This project implements algorithms for the subdivision and decimation of polygonal meshes loaded from .OBJ files, in an interactive WebGL renderer.
GitHub Repository: https://github.com/b1skit/GeometricModeling
Project Details:
This project was initially created as a series of assignments for SFU’s Geometric Modeling In Computer Graphics course. Several classic algorithms for polygonal mesh refinement and decimation are implemented in JavaScript, and presented via a WebGL canvas embedded in an interactive HTML/CSS GUI.
The program can process arbitrary, closed-manifold meshes supplied in .OBJ format (Note: uploading of user-supplied .OBJs has been disabled here for security reasons). The resulting mesh can be optionally downloaded in .OBJ format after processing.

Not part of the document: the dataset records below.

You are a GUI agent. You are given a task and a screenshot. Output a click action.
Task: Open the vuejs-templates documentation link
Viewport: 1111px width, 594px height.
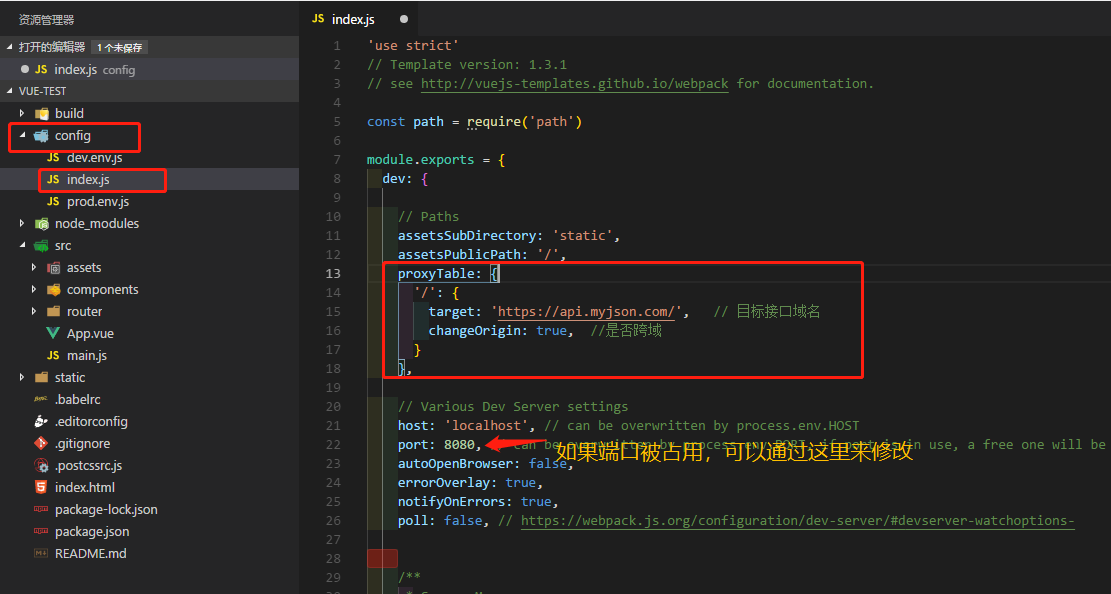(574, 84)
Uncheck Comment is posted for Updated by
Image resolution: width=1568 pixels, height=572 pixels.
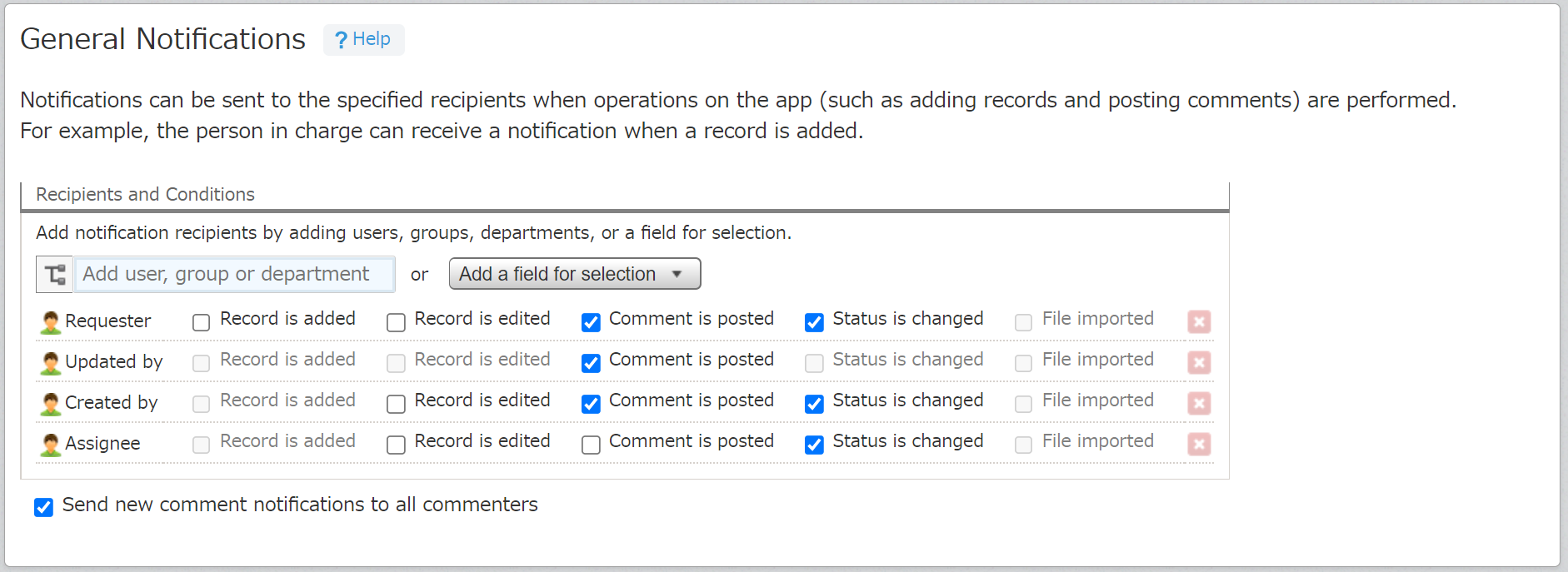591,363
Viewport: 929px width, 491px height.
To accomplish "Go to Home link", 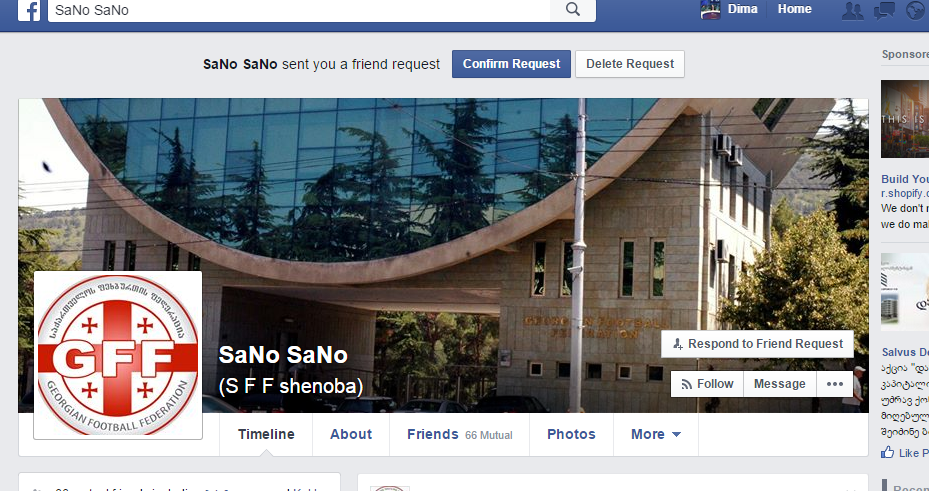I will 795,9.
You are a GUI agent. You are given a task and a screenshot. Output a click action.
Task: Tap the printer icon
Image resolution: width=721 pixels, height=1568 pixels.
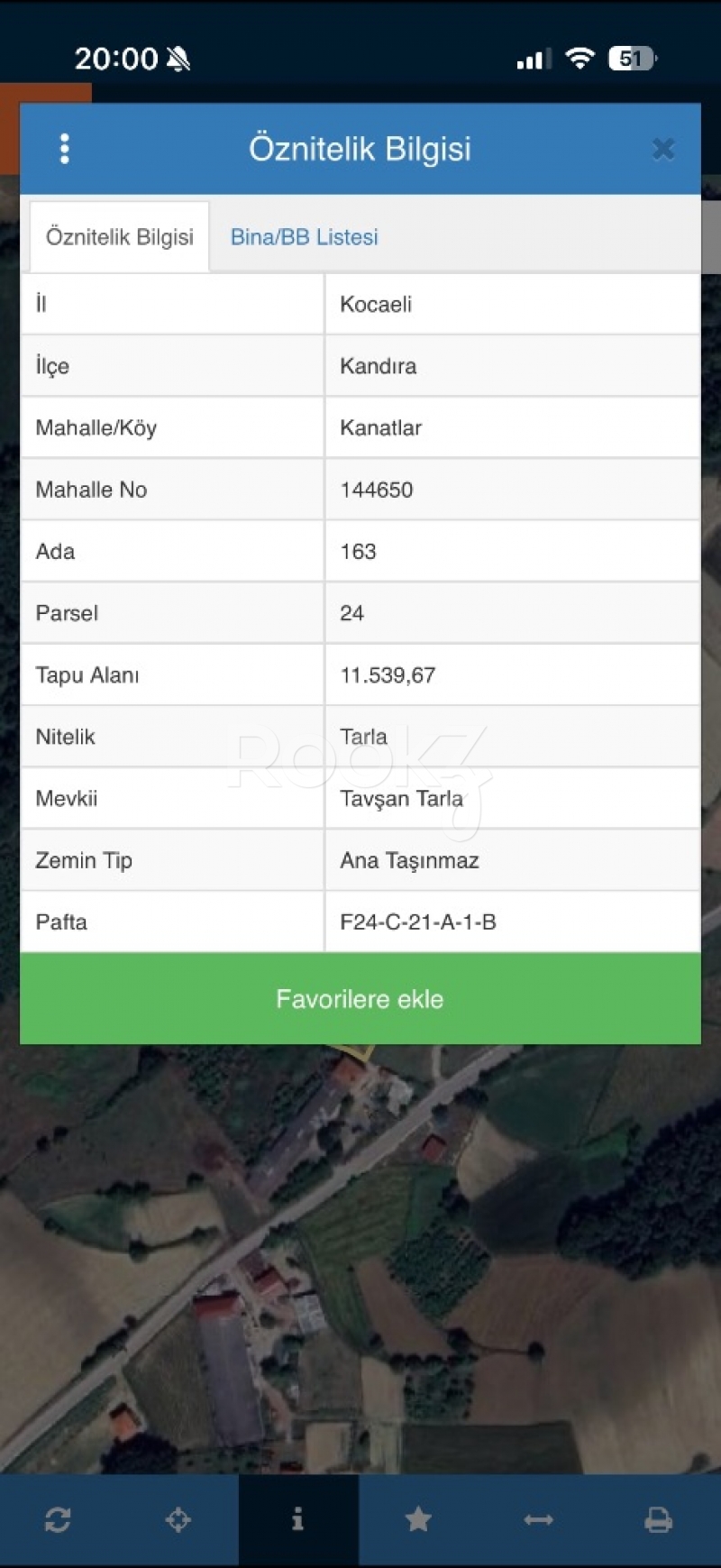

Internally, triangular mesh geometry is represented using a winged-edge data structure, which allows for constant-time (i.e. O(1)) queries of topology and adjacency via vertex, edge, and face references.
Loop & Butterfly Subdivision Schemes:
Both the loop and butterfly subdivision schemes are implemented, allowing polygonal meshes to be smoothed through local refinement. The resulting limit surface produced by these algorithms is C2 continuous, except for extraordinary vertices (i.e. vertices of a triangular mesh with a degree ≠ 6), which are C1 continuous.
Loop Subdivision:
- Each triangle is recursively replaced with 4 smaller triangles created from new vertices.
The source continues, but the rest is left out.